Inmóvil, respiro con fuerza. Las velas brillan con fuerza a mi lado y me ciegan un instante.
-¿Por qué? -insiste alguien sobre mi cabeza, pero esta vez sólo es Raymond. Sus manos, de dedos largos y encallecidos, me penetran con un movimiento ondulante y experto que hace sacudirse mi cuerpo entero. Yo le gruño y vuelvo a retorcerme, intentando huir lejos, pero el prostituto me sujeta con una mano y me hace estremecer con la otra-. Me deseas.
Mientras habla, alcanza algo dentro de mí que hace que mi polla termine de endurecerse y yo gimo. Cuando levanto la vista, los dientes apretados, me topo con esos malditos ojos verdes clavados en los míos, intentando atravesarme el alma.
-Sí -admito, pateándole la tripa. Ray me agarra del pie, y esta vez lo que me roza entre las piernas es la fría perforación de su glande-. N-no soy de paja, imbécil. Cualquiera lo haría... pero no quiero esto.
-Lo querrás.
Es rápido. El piercing me roza la próstata y me hace brincar en el sitio y agarrarlo de la camiseta con tanta fuerza que consigo hacerla jirones. Mis uñas le atraviesan también la piel sudorosa, abriendo surcos entre unas cicatrices más antiguas que las de Léo, unas cicatrices que forman un complicado entramado en su espalda. Está igual que yo. Igual de roto.

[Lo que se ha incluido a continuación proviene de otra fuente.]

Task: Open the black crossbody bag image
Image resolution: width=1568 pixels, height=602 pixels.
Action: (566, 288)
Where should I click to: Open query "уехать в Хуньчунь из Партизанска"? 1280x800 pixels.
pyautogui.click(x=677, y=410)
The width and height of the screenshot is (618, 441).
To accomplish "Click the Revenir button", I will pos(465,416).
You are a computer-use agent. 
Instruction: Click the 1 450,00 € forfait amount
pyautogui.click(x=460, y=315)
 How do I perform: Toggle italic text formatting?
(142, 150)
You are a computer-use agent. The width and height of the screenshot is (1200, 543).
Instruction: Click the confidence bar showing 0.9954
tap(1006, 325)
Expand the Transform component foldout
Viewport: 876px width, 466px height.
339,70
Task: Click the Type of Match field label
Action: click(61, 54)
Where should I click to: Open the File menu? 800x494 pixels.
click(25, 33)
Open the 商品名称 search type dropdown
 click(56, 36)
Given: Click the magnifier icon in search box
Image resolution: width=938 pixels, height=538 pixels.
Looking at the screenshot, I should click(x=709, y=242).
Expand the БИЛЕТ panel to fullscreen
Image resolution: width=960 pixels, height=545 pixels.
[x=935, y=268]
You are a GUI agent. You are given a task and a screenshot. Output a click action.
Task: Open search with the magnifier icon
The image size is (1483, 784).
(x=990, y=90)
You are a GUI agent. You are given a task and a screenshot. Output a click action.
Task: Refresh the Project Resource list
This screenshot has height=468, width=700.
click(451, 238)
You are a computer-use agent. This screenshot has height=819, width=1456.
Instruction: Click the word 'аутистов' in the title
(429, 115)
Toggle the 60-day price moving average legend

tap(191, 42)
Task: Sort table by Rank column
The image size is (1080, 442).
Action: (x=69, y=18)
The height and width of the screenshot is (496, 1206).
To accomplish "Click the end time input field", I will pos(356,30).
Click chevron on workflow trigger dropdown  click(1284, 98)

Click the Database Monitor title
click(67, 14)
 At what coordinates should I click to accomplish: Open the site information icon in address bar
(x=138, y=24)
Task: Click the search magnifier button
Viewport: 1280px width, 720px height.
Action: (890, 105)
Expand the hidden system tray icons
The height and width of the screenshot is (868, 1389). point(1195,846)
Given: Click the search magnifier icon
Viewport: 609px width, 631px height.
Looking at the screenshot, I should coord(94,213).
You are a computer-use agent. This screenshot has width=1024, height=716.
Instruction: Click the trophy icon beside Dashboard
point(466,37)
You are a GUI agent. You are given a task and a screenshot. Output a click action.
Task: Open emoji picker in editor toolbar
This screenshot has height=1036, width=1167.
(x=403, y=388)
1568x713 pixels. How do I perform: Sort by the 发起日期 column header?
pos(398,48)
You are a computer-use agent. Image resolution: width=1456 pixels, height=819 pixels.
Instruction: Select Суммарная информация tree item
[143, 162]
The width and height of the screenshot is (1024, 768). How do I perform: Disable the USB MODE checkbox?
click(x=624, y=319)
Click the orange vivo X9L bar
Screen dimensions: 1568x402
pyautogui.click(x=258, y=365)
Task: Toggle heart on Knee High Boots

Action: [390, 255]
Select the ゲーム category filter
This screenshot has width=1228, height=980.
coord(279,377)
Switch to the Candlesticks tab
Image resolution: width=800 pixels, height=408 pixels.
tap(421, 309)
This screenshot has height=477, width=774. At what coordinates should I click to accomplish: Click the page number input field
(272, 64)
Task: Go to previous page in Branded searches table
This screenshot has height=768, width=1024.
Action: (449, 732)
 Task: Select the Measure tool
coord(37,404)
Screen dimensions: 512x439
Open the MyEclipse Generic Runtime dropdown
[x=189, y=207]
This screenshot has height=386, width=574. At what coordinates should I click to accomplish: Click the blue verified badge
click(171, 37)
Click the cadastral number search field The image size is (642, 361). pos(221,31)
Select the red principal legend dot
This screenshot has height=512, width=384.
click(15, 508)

-Ni aun siendo el último hombre sobre la faz de la Tierra, estúpido -espeto, notándolo palpitar dentro de mí...
–
El politono de mi teléfono me arranca del sueño. Literal. Tan literal que con el sobresalto me golpeo la cabeza contra la pared de la bañera (en la que todavía tengo que dormir, por supuesto) y el maldito aparato se me escapa de las manos. Tengo que hacer contorsionismo para recuperarlo del suelo y descolgar, justo a tiempo para que el grito de Ava Strauss me perfore el oído:
-LOUIS-PHILLIPE.
-¿S-sí?
-RAYMOND. MUEVE EL CULO DE ESE PATÁN HASTA LA JAULA. AHORA.
Fin de la llamada. Yo gimo y aguzo el oído, esperando fútilmente oír a mi protégé tocar el violín, pero el silencio es aterrador en su cuarto. Evidentemente, no va a estar por aquí, donde puedo encontrarlo en un minuto y mandarlo de una patada a trabajar.
Maldita sea.
Con un dolor palpitante naciendo en mi nuca, me levanto de un salto y trato de meter la pierna en un pantalón limpio al tiempo que me pregunto qué demonios habré soñado para tener la polla mirando al techo.